Gaseous nitrous acid (HONO) plays an important role in the oxidation capacity of the troposphere. In the marine boundary layer, there exist an active daytime HONO source that sustains the observed HONO mixing ratio against its fast photochemical loss. The photolysis of particulate nitrate (pNO3), which proceeds at a much faster rate than gaseous nitric acid, could be a significant source of HONO. 

We conducted extensive field measurements to determine the temporal distribution HONO along with several reactive nitrogen species in the marine atmosphere at Tudor Hill Marine Atmospheric Observatory in Bermuda (Zhu et al., 2022, ACP). Laboratory experiments were conducted to investigate the importance of pNO3 as a photolytic HONO source. 

Low-molecular-weight (LMW) carbonyl compounds, including acetaldehyde, glyoxal and methylglyoxal, are important intermediate species that affect atmospheric oxidation capacity and marine aerosol formation. Earlier studies indicated that the ocean might be an important source of these carbonyls to the troposphere. However, the direction and magnitude of their air-sea exchange remained highly uncertain due to paucity of their in situ concentration data. 

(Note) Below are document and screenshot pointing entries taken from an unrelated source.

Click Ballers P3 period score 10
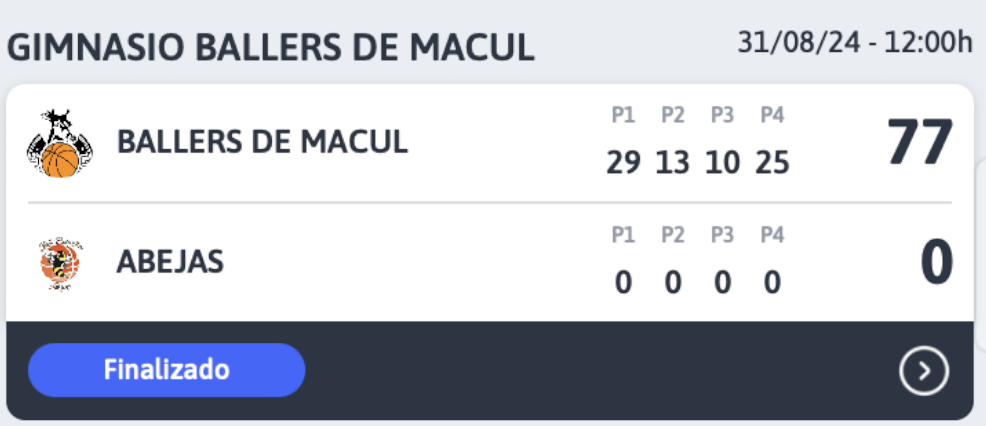Viewport: 986px width, 426px height. click(723, 164)
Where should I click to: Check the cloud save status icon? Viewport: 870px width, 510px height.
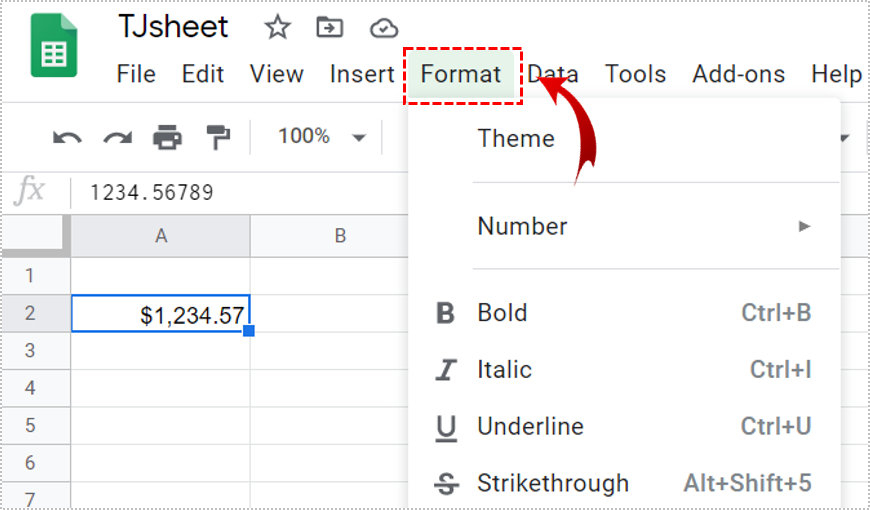point(383,28)
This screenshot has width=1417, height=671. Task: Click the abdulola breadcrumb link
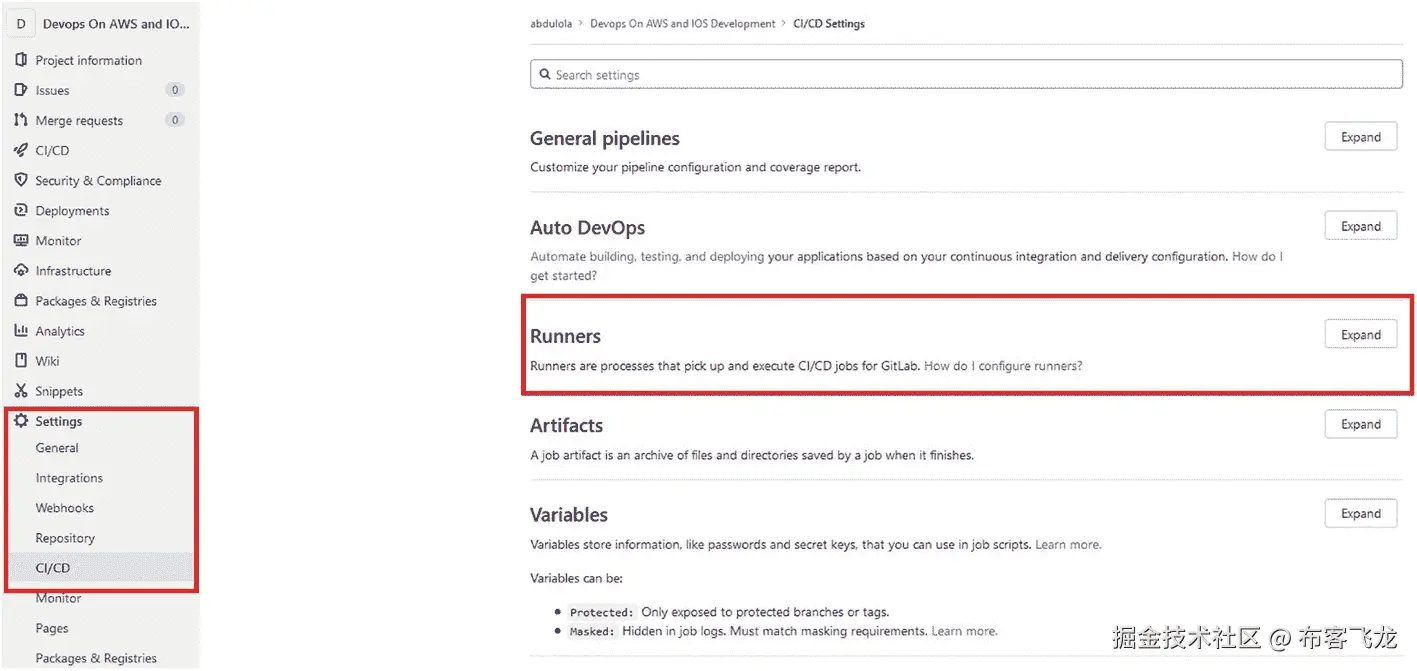[x=551, y=24]
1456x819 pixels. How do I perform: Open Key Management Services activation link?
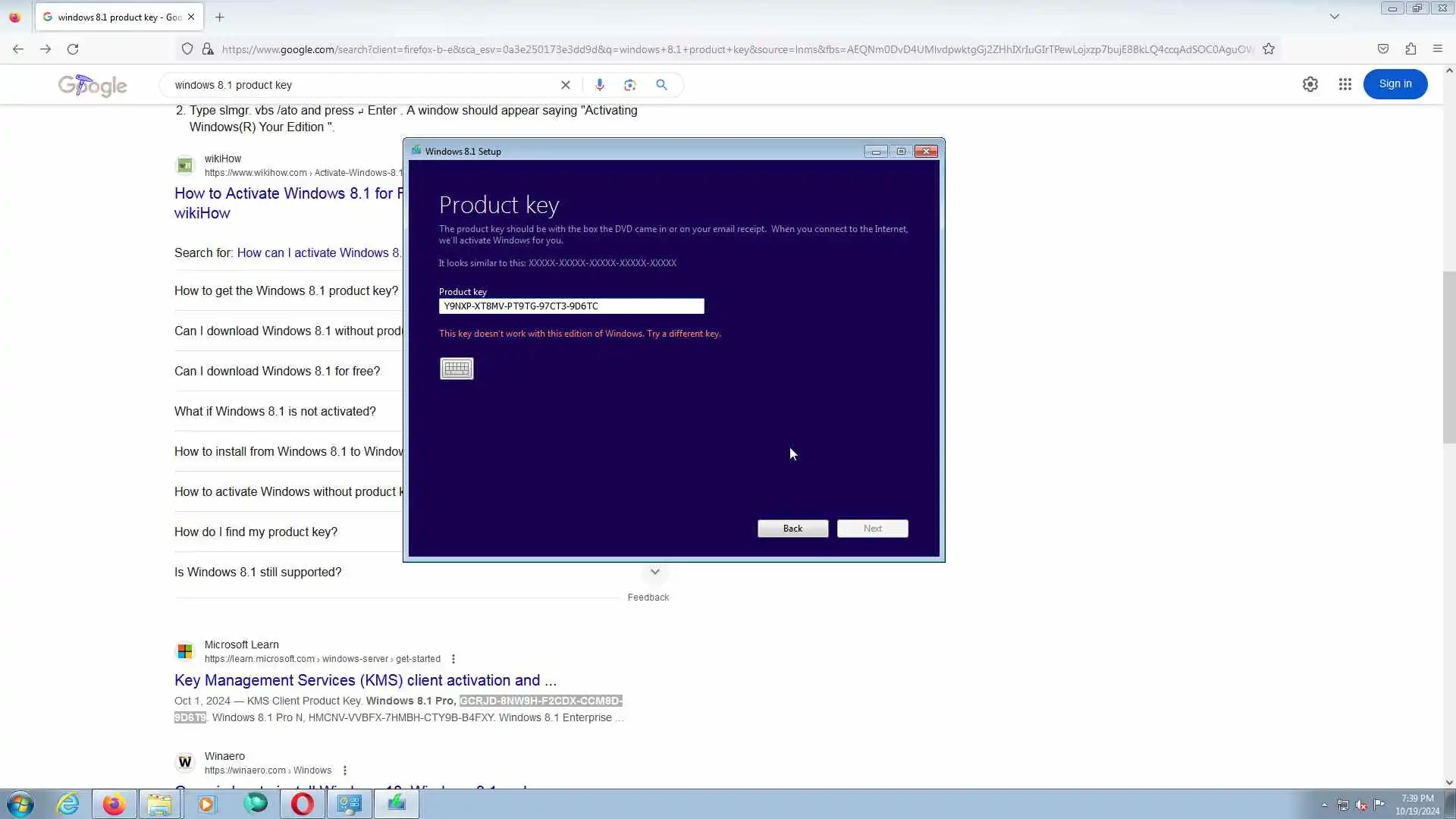(x=365, y=680)
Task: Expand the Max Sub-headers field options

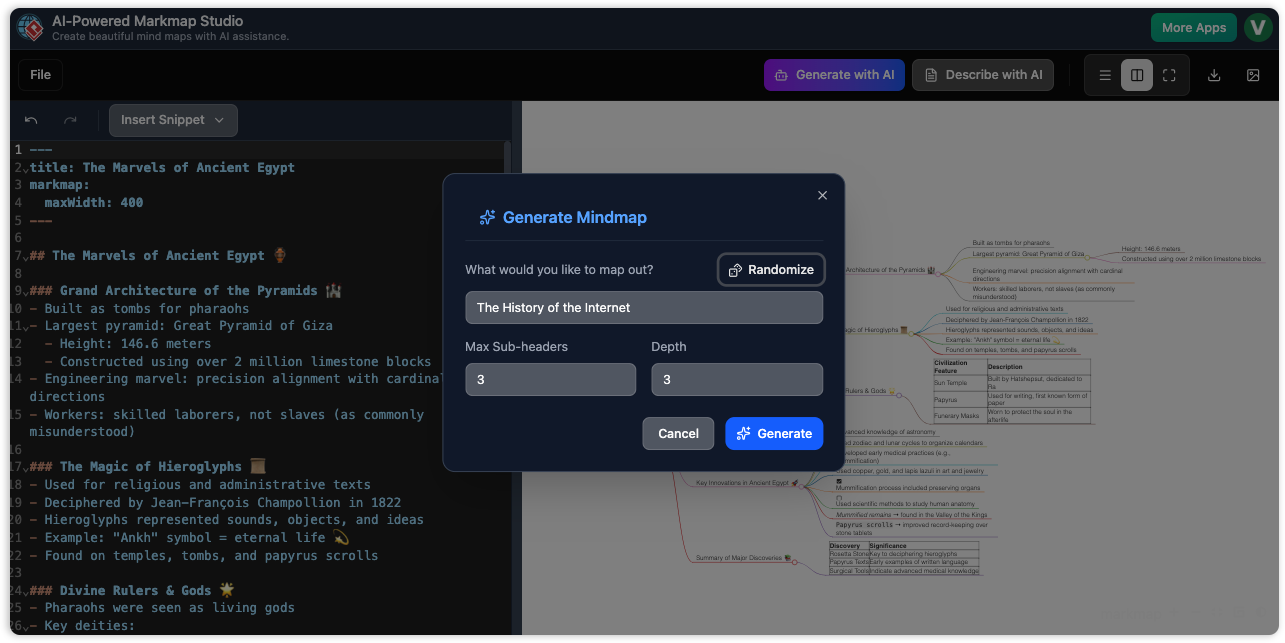Action: click(550, 379)
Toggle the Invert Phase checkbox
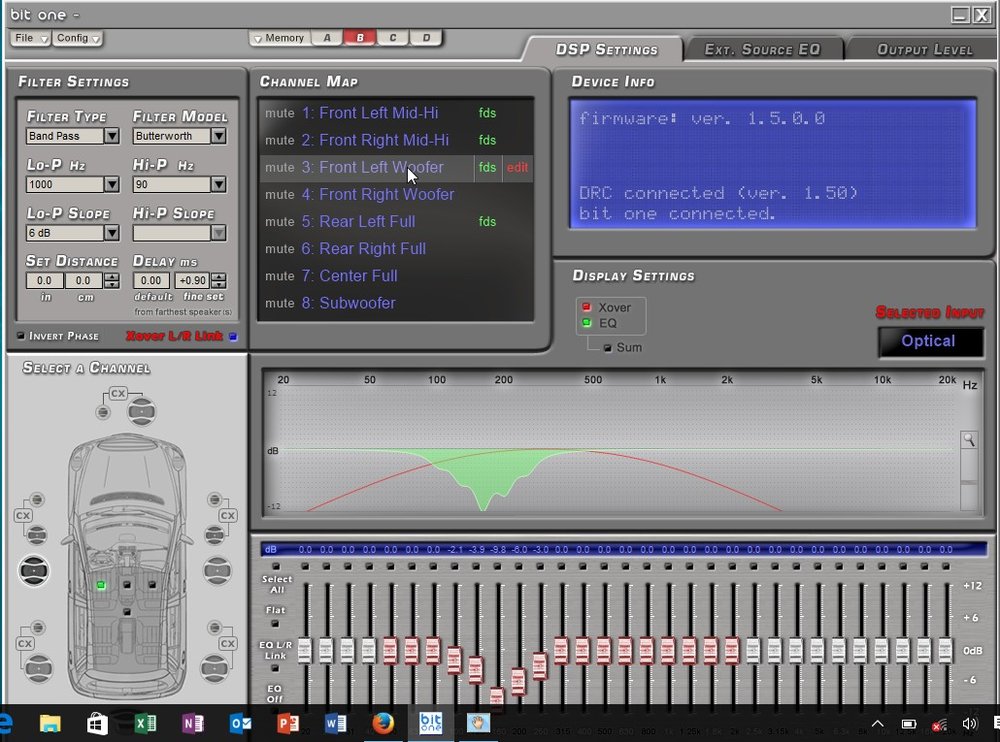Screen dimensions: 1000x742 (20, 336)
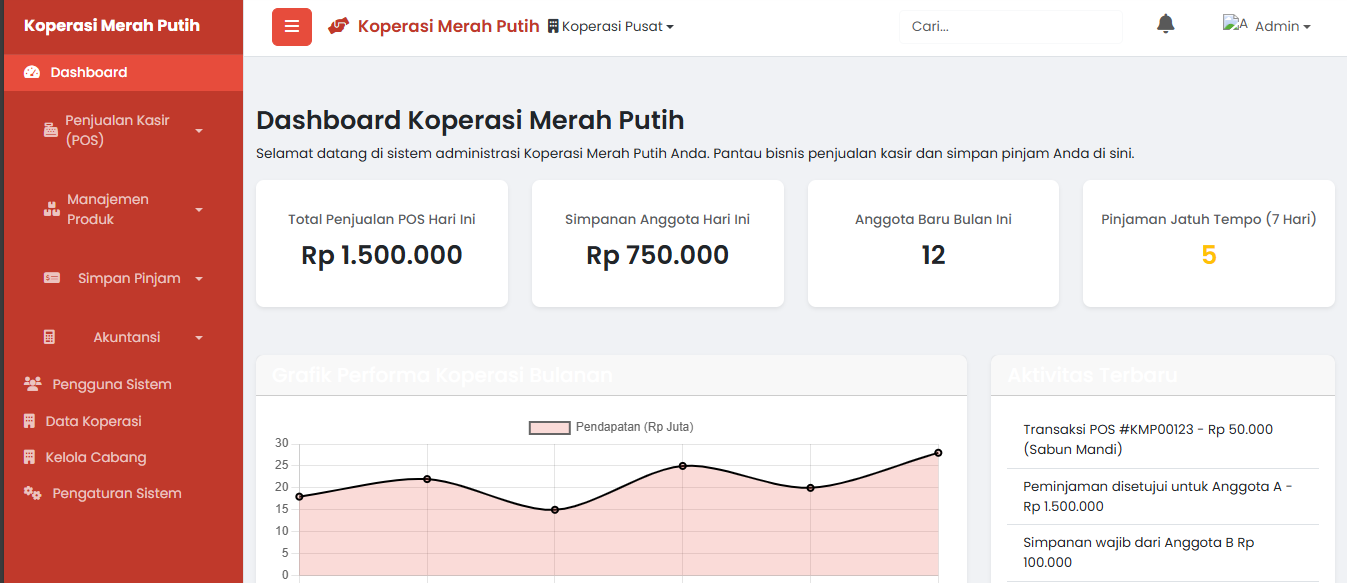Click the Dashboard gauge icon in sidebar

[32, 72]
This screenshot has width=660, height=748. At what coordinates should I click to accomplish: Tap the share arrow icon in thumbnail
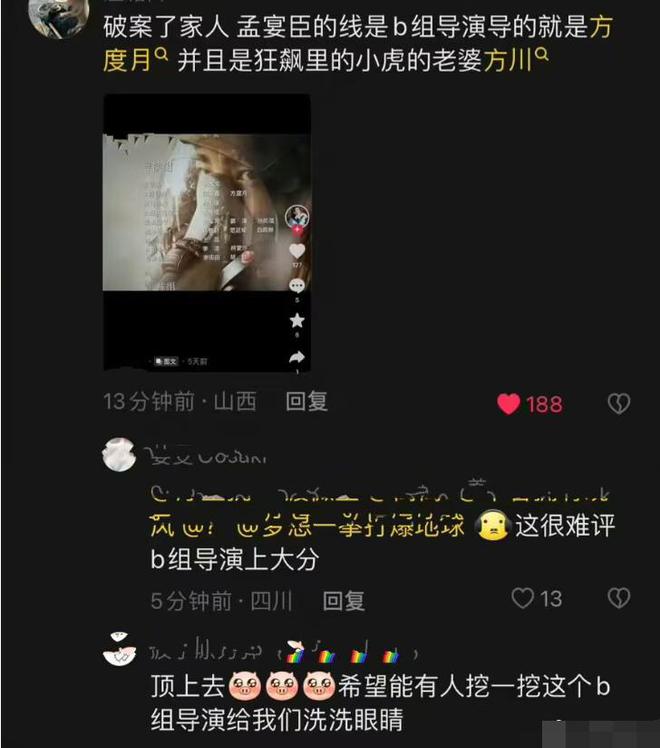[297, 356]
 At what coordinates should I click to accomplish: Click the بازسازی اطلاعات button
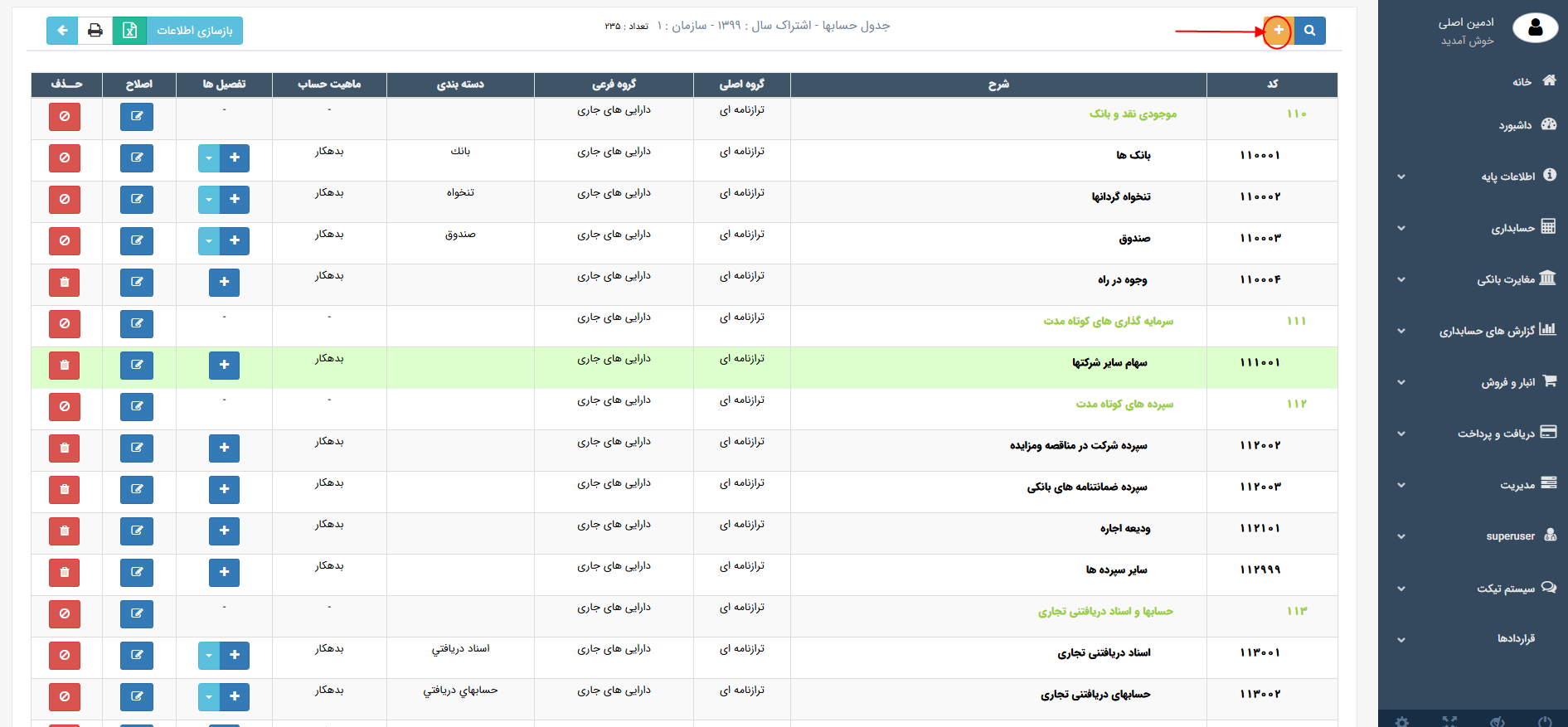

This study (Zhu & Kieber, 2019, ES&T), conducted in the Northwest Atlantic Ocean, provided new data regarding carbonyl concentrations in oceanic waters. Evidences showed that air-sea flux of LMW carbonyls only serves as a minor contributing factor for the cycling of these compounds in the marine environment. In fact, biogeochemical factors that control carbonyl concentrations in surface oceanic waters remain poorly understood. Our findings suggested that known biogeochemical production and loss rates (e.g., photochemical and air-sea flux) failed to explain the observed concentrations of LMW carbonyls in surface oceanic waters.